__Exercise__.
Transcribe the data that follows without changing a word, and omit the pictures.

Information supplied START

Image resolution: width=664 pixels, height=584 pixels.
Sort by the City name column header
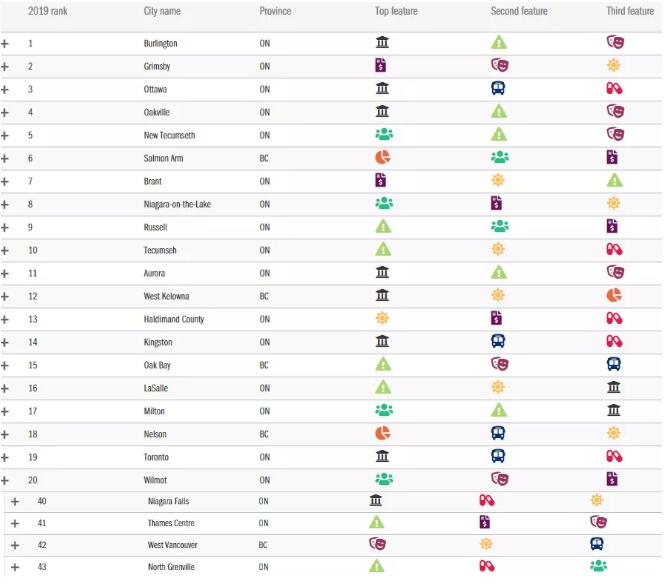[x=164, y=11]
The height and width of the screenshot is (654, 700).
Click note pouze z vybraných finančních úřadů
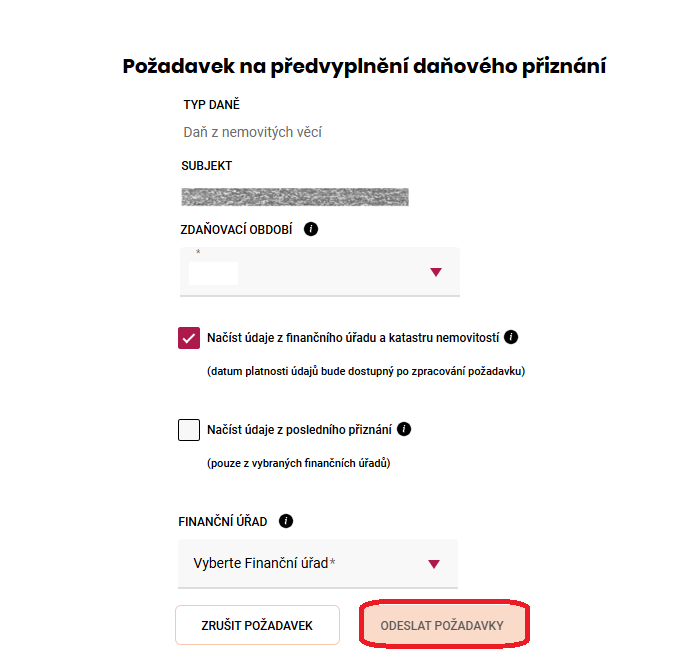click(x=298, y=464)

Information supplied END

__Result below__.
Image resolution: width=664 pixels, height=584 pixels.
Sort by the City name column header
[x=164, y=11]
The height and width of the screenshot is (654, 700).
Click note pouze z vybraných finančních úřadů
click(x=298, y=464)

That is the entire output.